Page MenuHomePhabricator

Update Metrics Platform docs on required contextual attributes
Closed, ResolvedPublic

Description

Currently the Metrics Platform docs state that all contextual attributes are optional. However, as part of investigating T374116, we discovered that instrument creators are required to specify agent_client_platform_family in the stream config for the JS and PHP clients.

To do: Update https://wikitech.wikimedia.org/wiki/Metrics_Platform/How_to/Create_First_Metrics_Platform_Instrument and https://wikitech.wikimedia.org/wiki/Metrics_Platform/How_to/Creating_a_Stream_Configuration to reflect that agent_client_platform_family is a required contextual attribute

Event Timeline

@apaskulin I think your updates are great but, after reading your last comment, I have realized that there are some exceptions regarding that mandatory contextual attribute (and some others). The short story here is that not all the client library implementations (PHP, Java and Android) work same way:

  • Android client library is already adding this contextual attribute (agent_client_platform_family) automatically (apart from others, I think. Maybe we should review this). I think that would explain why android streams are not providing this attribute in the stream configuration
  • PHP client library, according to the code (https://gitlab.wikimedia.org/repos/data-engineering/metrics-platform/-/blob/main/php/src/ContextController.php?ref_type=heads#L30) it seems that it also includes this contextual attribute automatically with another one (agent_client_platform)
  • JS client library is the only library that is not adding any contextual attribute automatically

Some streams are quite old and are using specific schemas (not the common ones we suggest with MP) but some of them were migrated and they should use the common ones. But, even son, some of them are not including the mandatory contextual attributes but I don't know if someone is owning or working on that.

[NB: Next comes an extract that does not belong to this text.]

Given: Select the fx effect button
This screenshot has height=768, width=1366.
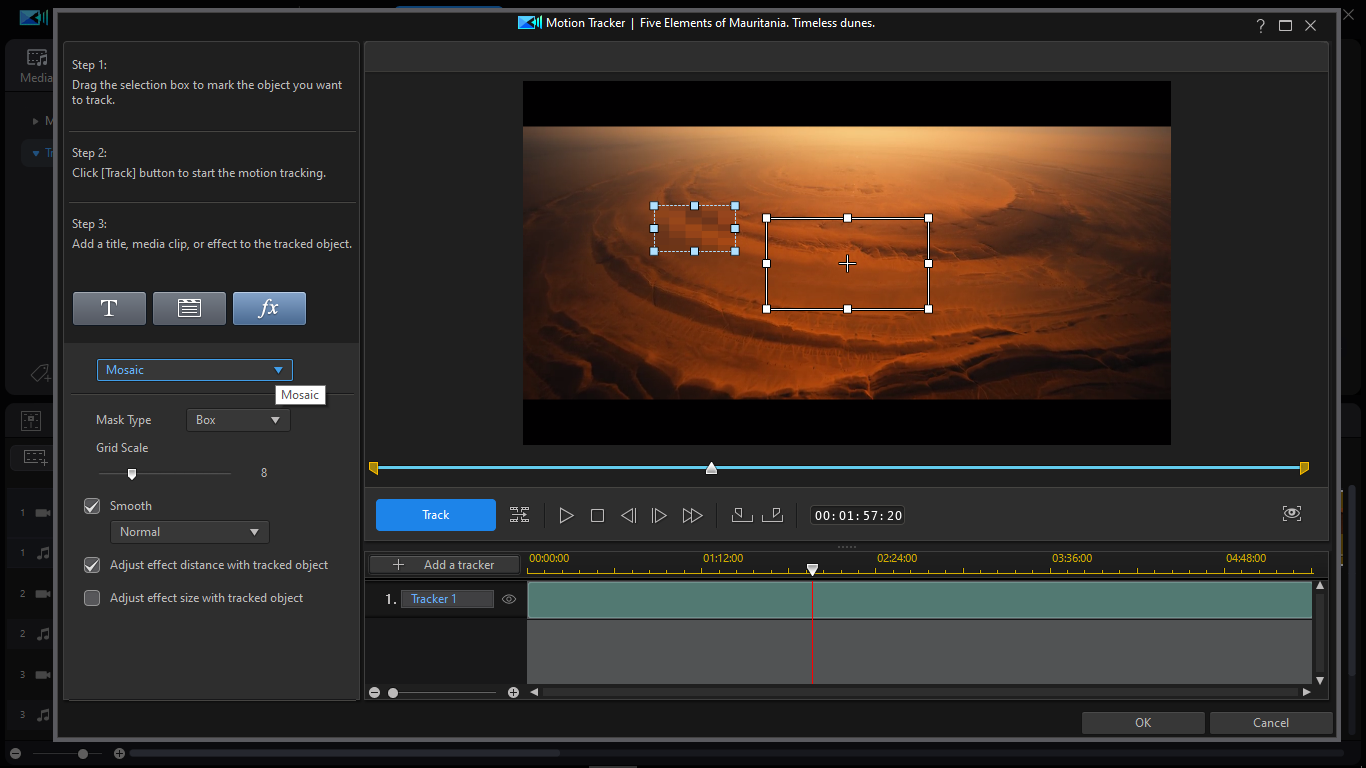Looking at the screenshot, I should pos(269,309).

All that could explain that some streams don't include agent_client_platform_family. But I have found some others that seem to be related to the JS client library and they don't provide the mandatory contextual attribute. Won't those streams/instruments be used? Let me explore this a bit more because maybe we should explain something else about contextual attributes (which ones are mandatory and regarding which client library)

@apaskulin

I found some new useful information regarding what I said above, wrongly, about the Java client library. That client is not adding only agent_client_platform_family but all agent contextual attributes automatically according to the REQUIRED_PROPERTIES list and how its content is added automatically. So, not only the one I mentioned above is added automatically for this client.

I think we should leave the clients to set fields on the agent property. That is, I think we should update the Metrics Platform JavaScript client library to at least match the PHP client library. I think that the documentation should only mention that the clients are responsible for setting it, perhaps with links to the source for each client.

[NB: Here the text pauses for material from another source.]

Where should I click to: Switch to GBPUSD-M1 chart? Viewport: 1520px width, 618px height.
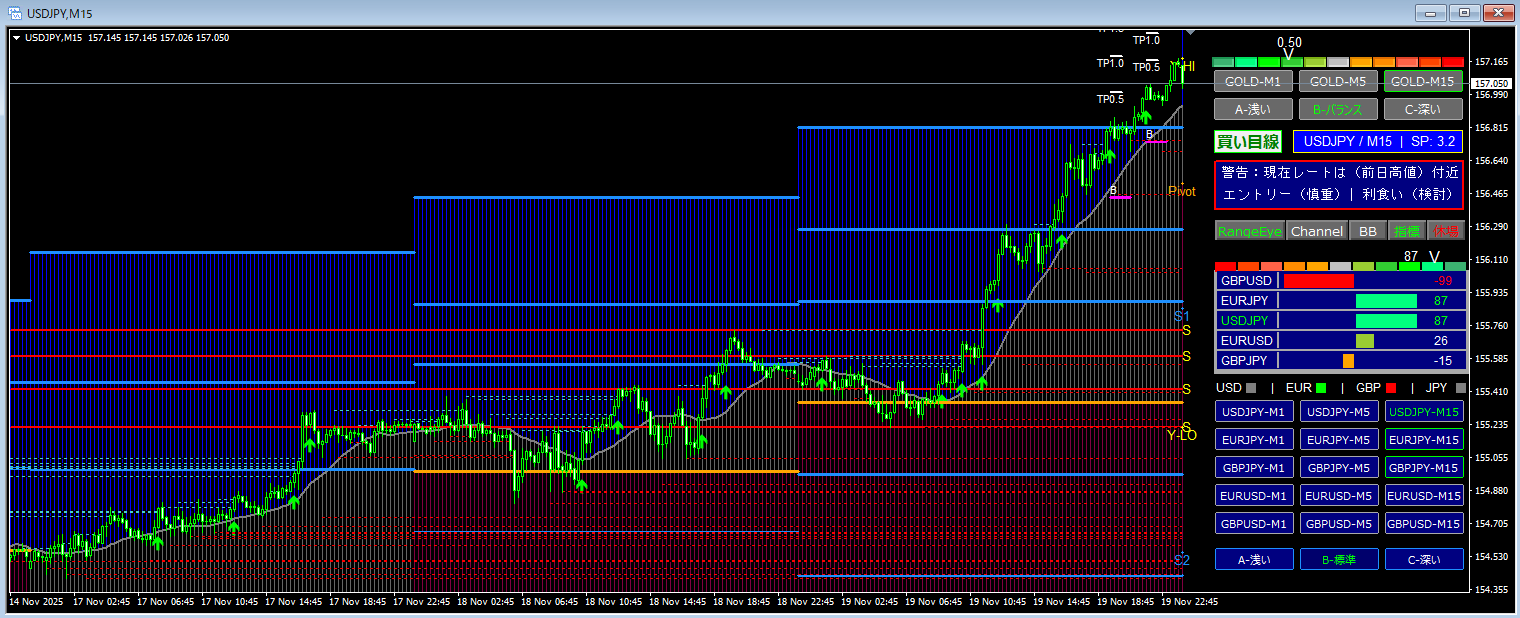coord(1254,523)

Thanks for these comments, @Sfaci and @phuedx. It seems like there's some variation in which contextual attributes are added automatically by each of the clients. I think my question is: If I'm using a client that adds some contextual attribute automatically, but I don't list that attribute in my stream config, will things break? Will that attribute still appear in my event data? If it's possible to leave the clients to set fields on the agent property (as phuedx said) and not worry about adding them to the config, that would help simplify the docs.

I think my question is: If I'm using a client that adds some contextual attribute automatically, but I don't list that attribute in my stream config, will things break?

No 🙂

I would say the only concern here should be that agent_client_platform_family is mandatory (event validation will fail if it's not included) and JS client library is not adding it automatically for now. But if we want to change that behaviour soon I guess we could already prepare the documentation considering it as done.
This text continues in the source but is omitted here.